**Entries shown:**
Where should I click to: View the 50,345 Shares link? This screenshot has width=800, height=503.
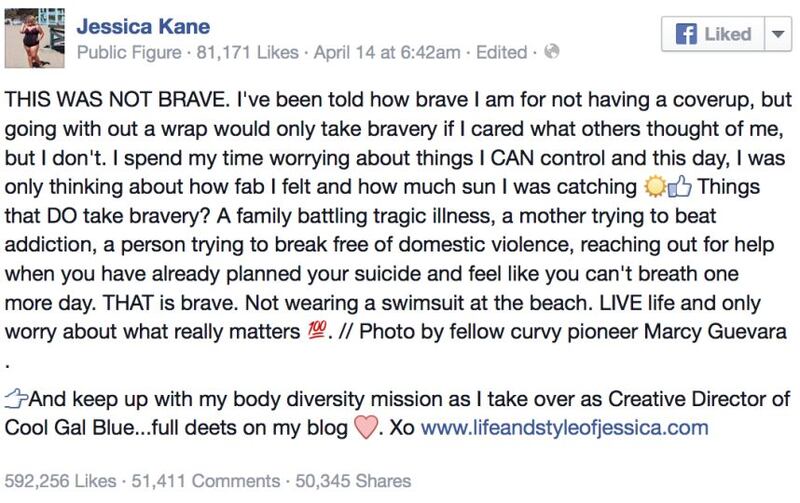click(353, 481)
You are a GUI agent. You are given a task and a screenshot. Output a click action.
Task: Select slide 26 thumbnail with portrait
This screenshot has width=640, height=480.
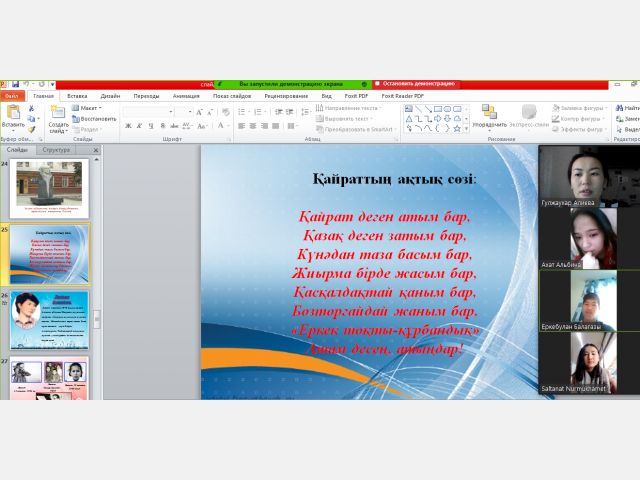pos(49,320)
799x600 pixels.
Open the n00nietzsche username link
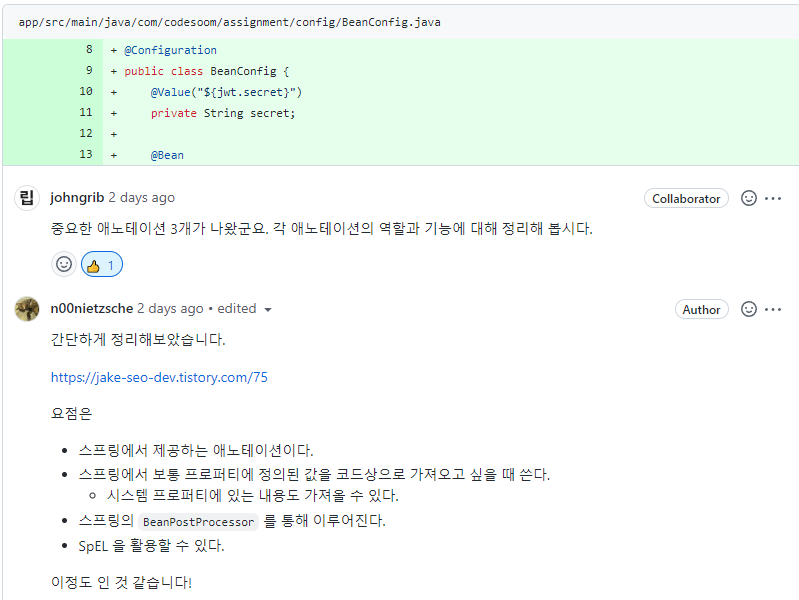(91, 309)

**Work item:** Only the pictures stay behind; everything else in the data above is to be retyped exactly.

**Response for this exercise:**
Where should I click to: View the 50,345 Shares link? This screenshot has width=800, height=503.
click(353, 481)
You are a GUI agent. You are given a task and a screenshot. Output a click action.
Task: Select slide 26 thumbnail with portrait
This screenshot has width=640, height=480.
pos(49,320)
799x600 pixels.
Open the n00nietzsche username link
(91, 309)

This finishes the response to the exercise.